We retain an ambition to balance the budget.

You are painting a picture here that is designed to show that I'm abandoning fiscal rectitude. In every year of this forecast our deficit will get smaller.

Schools funding will be dealt with in the spending review. We put 1.3bn of additional money into schools funding last year to protect per pupil spending in our schools and all of these things will be dealt with in the spending review.

What I did yesterday was nothing to do with that process. It was simply giving back a little bit of the money that we have saved this year so that schools can buy the odd little piece of kit that they need.

8.56am GMT

The Resolution Foundation, a thinktank focusing on income inequality, has published its analysis of the budget. Here is its news release. Here is my colleague Jessica Elgot's story about it.

Related: Budget income tax cuts 'to overwhelmingly benefit the rich'

Income tax cuts for millions of workers announced in Philip Hammond's budget will "overwhelmingly benefit richer households", analysis has found, with almost half set to go to the top 10% of households.

The analysis by the Resolution Foundation thinktank found that welfare cuts would continue to affect the poorest households, despite Hammond's announcement that austerity was coming to an end.

8.51am GMT

Here (a little later than usual) is the agenda for the day.

9.40am (UK time): Theresa May attends the final session of the Northern Future Forum meeting in Oslo. It is a public session, and there is a press conference with other leaders at the end.

8.28am GMT

Q: A lot of people feel you were giving money to causes to buy parliamentary support for Brexit. What is more likely? That the DUP won't back a Brexit deal, or your party?

Hammond says neither. He thinks there will be a deal. He says in life nothing is perfect. But MPs will have to decide whether to back it. Although they "may not like every last aspect of it", he expects them to support it, he says.

8.24am GMT

Q: If Brexit goes wrong, this budget won't be worth the paper it is written on.

Hammond says the government will legislate for what's in the budget.

8.22am GMT

Q: Can you confirm welfare will still be cut?

Hammond says he put 6.6bn into universal credit yesterday.

8.21am GMT

Q: Some schools were offended by the plan to give them just a little extra. They want bigger budgets.

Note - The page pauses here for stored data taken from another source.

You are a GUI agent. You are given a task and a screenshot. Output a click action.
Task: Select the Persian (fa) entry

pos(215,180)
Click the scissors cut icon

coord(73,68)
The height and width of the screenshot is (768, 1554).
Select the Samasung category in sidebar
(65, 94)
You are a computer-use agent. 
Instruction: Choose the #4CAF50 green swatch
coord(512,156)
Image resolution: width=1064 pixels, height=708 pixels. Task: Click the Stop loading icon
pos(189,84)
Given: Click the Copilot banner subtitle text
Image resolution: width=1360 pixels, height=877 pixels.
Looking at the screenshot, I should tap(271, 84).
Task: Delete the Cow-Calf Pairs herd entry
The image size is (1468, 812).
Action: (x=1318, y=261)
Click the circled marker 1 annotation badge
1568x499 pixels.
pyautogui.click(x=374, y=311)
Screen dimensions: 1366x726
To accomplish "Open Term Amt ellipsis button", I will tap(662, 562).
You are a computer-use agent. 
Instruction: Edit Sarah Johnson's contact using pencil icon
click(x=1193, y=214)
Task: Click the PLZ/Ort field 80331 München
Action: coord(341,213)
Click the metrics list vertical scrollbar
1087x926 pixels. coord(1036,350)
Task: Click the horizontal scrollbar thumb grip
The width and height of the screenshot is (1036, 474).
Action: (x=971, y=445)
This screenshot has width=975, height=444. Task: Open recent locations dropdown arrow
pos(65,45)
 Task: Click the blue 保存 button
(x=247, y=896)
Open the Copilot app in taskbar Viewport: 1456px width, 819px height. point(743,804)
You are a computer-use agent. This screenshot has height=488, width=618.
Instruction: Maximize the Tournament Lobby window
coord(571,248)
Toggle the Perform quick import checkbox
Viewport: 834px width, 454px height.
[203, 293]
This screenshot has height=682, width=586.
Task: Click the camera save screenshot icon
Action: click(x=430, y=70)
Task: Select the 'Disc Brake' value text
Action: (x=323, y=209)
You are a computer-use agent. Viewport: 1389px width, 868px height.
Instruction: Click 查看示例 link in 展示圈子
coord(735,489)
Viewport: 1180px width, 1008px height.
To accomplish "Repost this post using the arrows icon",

Hammond says the money announced yesterday was nothing to do with school funding. It was a one-off to give them extra. A cheque for 50,000 could help them buy some white boards, he says.

8.19am GMT

Q: With the NHS getting more money, other departments face cuts. Can you confirm that?

Hammond says the government has made a choice to fund the NHS generously.

8.17am GMT

Q: Growth rates are low. And yet you are spending more money. You have discovered a magic money tree, chopped it down and burnt the logs.

Hammond does not accept the analogy.

8.15am GMT

Q: You could have balanced the budget. But you chose to increase spending instead.

Hammond says, when he became chancellor, he chose to change the Treasury's approach.

8.13am GMT

Nick Robinson is interview Philip Hammond.

Q: Have you found the magic money tree? This change in public finances has not come about through real economic change.

8.10am GMT

Philip Hammond is giving interviews this morning about yesterday's budget, and he is just about to appear on Today. I will be covering it live.

Here is our overnight budget story.

Related: Hammond delivers budget of tax cuts and spending to shore up May

Philip Hammond declared "austerity is coming to an end," on Monday, as he sought to reassure voters, and shore up the morale of fractious Tory MPs Theresa May needs to back her Brexit deal by peppering his budget speech with spending pledges and a surprise income tax cut.

As negotiations with the EU27 enter their frantic final weeks, the chancellor cast off his cautious reputation and opted to spend almost all of a 68bn windfall handed to him over the next five years by the independent Office for Budget Responsibility (OBR).